> [Task details]
Would you set down every entry again, exactly as written?

==== Provided information

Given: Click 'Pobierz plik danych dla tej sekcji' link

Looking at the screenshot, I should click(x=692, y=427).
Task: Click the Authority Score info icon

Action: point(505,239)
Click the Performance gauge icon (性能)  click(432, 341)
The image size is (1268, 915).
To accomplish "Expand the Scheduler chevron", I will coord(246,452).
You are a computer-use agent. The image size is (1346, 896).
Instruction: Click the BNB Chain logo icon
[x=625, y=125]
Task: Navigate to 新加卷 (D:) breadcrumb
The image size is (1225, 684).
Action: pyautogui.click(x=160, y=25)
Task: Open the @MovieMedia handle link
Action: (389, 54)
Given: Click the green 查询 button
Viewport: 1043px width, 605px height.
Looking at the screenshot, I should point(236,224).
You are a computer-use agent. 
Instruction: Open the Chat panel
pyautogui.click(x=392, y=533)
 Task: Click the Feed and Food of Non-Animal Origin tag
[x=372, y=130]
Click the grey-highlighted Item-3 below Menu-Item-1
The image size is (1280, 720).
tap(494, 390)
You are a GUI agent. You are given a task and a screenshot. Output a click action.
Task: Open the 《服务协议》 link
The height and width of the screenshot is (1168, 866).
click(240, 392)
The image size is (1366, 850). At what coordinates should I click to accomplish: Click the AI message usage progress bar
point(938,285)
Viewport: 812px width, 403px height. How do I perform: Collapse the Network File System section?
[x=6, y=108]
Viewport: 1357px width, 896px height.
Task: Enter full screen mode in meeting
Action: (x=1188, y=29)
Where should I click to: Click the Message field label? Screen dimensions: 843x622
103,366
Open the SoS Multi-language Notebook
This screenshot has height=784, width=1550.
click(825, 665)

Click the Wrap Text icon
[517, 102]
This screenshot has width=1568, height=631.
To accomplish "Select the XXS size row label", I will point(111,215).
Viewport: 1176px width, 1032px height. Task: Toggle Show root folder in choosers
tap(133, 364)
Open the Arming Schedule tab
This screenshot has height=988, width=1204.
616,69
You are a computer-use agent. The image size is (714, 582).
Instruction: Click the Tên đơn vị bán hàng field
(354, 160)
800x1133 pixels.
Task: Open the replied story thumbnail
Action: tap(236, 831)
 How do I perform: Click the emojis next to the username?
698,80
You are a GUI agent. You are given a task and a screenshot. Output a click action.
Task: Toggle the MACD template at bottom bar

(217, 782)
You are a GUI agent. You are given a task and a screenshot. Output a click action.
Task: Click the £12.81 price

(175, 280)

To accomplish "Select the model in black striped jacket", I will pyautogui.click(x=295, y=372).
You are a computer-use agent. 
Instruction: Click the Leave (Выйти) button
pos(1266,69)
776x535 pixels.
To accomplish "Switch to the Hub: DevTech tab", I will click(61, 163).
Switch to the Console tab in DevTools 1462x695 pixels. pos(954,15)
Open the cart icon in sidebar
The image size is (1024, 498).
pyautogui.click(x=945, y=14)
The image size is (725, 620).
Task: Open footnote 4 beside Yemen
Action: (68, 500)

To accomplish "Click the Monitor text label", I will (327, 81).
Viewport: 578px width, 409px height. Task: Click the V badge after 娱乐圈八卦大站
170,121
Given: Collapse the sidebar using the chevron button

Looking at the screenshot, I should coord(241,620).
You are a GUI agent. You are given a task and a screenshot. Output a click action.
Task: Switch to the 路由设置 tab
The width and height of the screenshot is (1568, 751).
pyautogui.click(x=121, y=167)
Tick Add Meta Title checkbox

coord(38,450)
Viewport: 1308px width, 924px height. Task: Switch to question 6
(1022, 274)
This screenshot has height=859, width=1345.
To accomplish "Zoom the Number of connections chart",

========

> [Solution for this exercise]
Given: Click 'Pobierz plik danych dla tej sekcji' link

Looking at the screenshot, I should click(x=692, y=427).
Task: Click the Authority Score info icon

Action: point(505,239)
Click the Performance gauge icon (性能)  click(432, 341)
The image size is (1268, 915).
To accomplish "Expand the Scheduler chevron", I will coord(246,452).
You are a computer-use agent. The image size is (1346, 896).
Instruction: Click the BNB Chain logo icon
[x=625, y=125]
Task: Navigate to 新加卷 (D:) breadcrumb
The image size is (1225, 684).
Action: pyautogui.click(x=160, y=25)
Task: Open the @MovieMedia handle link
Action: (389, 54)
Given: Click the green 查询 button
Viewport: 1043px width, 605px height.
Looking at the screenshot, I should point(236,224).
You are a computer-use agent. 
Instruction: Open the Chat panel
pyautogui.click(x=392, y=533)
 Task: Click the Feed and Food of Non-Animal Origin tag
[x=372, y=130]
Click the grey-highlighted Item-3 below Menu-Item-1
The image size is (1280, 720).
tap(494, 390)
You are a GUI agent. You are given a task and a screenshot. Output a click action.
Task: Open the 《服务协议》 link
The height and width of the screenshot is (1168, 866).
click(240, 392)
The image size is (1366, 850). At what coordinates should I click to accomplish: Click the AI message usage progress bar
point(938,285)
Viewport: 812px width, 403px height. How do I perform: Collapse the Network File System section?
[x=6, y=108]
Viewport: 1357px width, 896px height.
Task: Enter full screen mode in meeting
Action: (x=1188, y=29)
Where should I click to: Click the Message field label? Screen dimensions: 843x622
103,366
Open the SoS Multi-language Notebook
This screenshot has height=784, width=1550.
click(825, 665)

Click the Wrap Text icon
[517, 102]
This screenshot has width=1568, height=631.
To accomplish "Select the XXS size row label", I will point(111,215).
Viewport: 1176px width, 1032px height. Task: Toggle Show root folder in choosers
tap(133, 364)
Open the Arming Schedule tab
This screenshot has height=988, width=1204.
616,69
You are a computer-use agent. The image size is (714, 582).
Instruction: Click the Tên đơn vị bán hàng field
(354, 160)
800x1133 pixels.
Task: Open the replied story thumbnail
Action: tap(236, 831)
 How do I perform: Click the emojis next to the username?
698,80
You are a GUI agent. You are given a task and a screenshot. Output a click action.
Task: Toggle the MACD template at bottom bar

(217, 782)
You are a GUI agent. You are given a task and a screenshot. Output a click action.
Task: Click the £12.81 price

(175, 280)

To accomplish "Select the model in black striped jacket", I will pyautogui.click(x=295, y=372).
You are a computer-use agent. 
Instruction: Click the Leave (Выйти) button
pos(1266,69)
776x535 pixels.
To accomplish "Switch to the Hub: DevTech tab", I will click(61, 163).
Switch to the Console tab in DevTools 1462x695 pixels. pos(954,15)
Open the cart icon in sidebar
The image size is (1024, 498).
pyautogui.click(x=945, y=14)
The image size is (725, 620).
Task: Open footnote 4 beside Yemen
Action: (68, 500)

To accomplish "Click the Monitor text label", I will (327, 81).
Viewport: 578px width, 409px height. Task: Click the V badge after 娱乐圈八卦大站
170,121
Given: Collapse the sidebar using the chevron button

Looking at the screenshot, I should coord(241,620).
You are a GUI agent. You are given a task and a screenshot. Output a click action.
Task: Switch to the 路由设置 tab
The width and height of the screenshot is (1568, 751).
pyautogui.click(x=121, y=167)
Tick Add Meta Title checkbox

coord(38,450)
Viewport: 1308px width, 924px height. Task: Switch to question 6
(1022, 274)
This screenshot has height=859, width=1345.
To accomplish "Zoom the Number of connections chart",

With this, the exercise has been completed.